Exponents and Logarithms

Some note on exponents and logarigthms for Statistics Dot Com

This is really about logarithms, but to make any sense of them we will start with exponents and go way back.

First, came sticks and stones.

Cavemen easily saw how to group stones so that if Org brought 3 stones and Ugg brought 4 and they made a pile they had 7 stones (3 + 4).

Then mathematicians came along and made it harder by abstracting away from stones and using the dreaded $ x $. So then the caveman problem becomes:

\[ (x + x + x ) + (x + x + x + x) = (x + x + x + x + x + x + x) = 7x \]

The first equals sign is putting them in a pile, the last introduces a short cut – multiplication – for addition.
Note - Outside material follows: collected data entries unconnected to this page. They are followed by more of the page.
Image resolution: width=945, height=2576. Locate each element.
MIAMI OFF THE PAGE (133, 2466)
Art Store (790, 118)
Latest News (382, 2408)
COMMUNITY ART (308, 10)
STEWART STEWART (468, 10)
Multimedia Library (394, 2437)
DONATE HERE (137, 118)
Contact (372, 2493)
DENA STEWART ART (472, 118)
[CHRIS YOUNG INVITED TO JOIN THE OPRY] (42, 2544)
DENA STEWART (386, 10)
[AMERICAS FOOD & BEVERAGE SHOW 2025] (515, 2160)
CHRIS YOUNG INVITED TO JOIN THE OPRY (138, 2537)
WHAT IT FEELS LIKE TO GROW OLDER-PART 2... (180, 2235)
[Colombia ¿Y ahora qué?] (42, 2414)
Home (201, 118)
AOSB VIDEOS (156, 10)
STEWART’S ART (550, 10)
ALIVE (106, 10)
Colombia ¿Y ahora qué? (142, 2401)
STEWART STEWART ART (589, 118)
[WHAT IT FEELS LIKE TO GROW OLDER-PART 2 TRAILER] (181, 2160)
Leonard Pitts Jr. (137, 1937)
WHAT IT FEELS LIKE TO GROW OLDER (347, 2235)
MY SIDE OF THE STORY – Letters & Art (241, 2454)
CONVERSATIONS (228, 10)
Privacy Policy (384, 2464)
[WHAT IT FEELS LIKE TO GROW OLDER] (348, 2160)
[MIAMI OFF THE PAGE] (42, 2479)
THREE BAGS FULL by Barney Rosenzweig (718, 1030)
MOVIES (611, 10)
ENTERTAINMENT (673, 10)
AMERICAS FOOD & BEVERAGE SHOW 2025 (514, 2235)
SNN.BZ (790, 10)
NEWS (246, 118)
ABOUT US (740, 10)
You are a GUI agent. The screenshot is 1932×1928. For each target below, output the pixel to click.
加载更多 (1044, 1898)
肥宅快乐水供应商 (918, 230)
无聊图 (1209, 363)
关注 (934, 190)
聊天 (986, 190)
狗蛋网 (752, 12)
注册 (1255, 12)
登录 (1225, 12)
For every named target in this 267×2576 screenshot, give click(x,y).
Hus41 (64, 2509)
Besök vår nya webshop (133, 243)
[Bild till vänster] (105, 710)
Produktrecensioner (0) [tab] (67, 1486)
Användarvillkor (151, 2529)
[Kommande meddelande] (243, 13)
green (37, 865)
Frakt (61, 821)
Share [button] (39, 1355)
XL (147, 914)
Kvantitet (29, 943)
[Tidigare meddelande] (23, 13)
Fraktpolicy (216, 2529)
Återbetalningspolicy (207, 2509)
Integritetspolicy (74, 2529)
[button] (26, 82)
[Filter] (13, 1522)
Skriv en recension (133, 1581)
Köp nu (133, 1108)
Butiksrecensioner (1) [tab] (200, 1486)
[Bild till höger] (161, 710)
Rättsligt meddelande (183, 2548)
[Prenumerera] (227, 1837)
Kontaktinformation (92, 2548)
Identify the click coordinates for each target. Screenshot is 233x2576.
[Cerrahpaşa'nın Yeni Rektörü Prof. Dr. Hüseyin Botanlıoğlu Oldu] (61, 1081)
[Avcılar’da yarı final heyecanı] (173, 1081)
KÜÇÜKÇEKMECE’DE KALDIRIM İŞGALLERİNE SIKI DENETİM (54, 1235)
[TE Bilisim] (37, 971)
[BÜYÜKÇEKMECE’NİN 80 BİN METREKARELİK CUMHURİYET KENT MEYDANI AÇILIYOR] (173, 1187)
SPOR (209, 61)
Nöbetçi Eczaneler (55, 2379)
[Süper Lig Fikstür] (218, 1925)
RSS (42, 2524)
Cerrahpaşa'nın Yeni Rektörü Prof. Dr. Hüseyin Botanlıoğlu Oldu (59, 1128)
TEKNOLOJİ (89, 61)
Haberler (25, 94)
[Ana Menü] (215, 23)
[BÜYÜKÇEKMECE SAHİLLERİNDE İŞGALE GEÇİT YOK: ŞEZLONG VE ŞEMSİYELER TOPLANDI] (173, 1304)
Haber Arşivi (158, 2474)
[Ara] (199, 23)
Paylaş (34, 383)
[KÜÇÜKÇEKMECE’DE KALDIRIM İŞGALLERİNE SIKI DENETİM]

Well, I don't know if cavemen like multiplication, but certainly mathematicians did. Pretty soon they tried to multiply the same thing together, perhaps starting with 7 times 7, but eventually moving on to

\[ x \text{ times } x = x \cdot x \]

So here we have some notation for multiplication. Fine, but then they wanted to multiple the same thing say 4 times. It became:

\[ x \cdot x \cdot x \cdot x \]

And now the mathematicians were happy, but not the scribes – as this was cumbersome to write. So they created a shorthand notation – the power or exponent:

\[ x^4 = x \cdot x \cdot x \cdot x \]

And that was good (for any integer $ n = 1, 2, 3, ... $). Now though, they kept multiplying and noticed a neat thing:

\[ x^3 \cdot x^4 = (x \cdot x \cdot x) \cdot (x \cdot x \cdot x \cdot x) = (x \cdot x \cdot x \cdot x \cdot x \cdot x \cdot x) = x^7 = x^{(3+4)} \]

So multiplying terms leads to adding of powers –
at least when the base is the same and the powers are positive integers.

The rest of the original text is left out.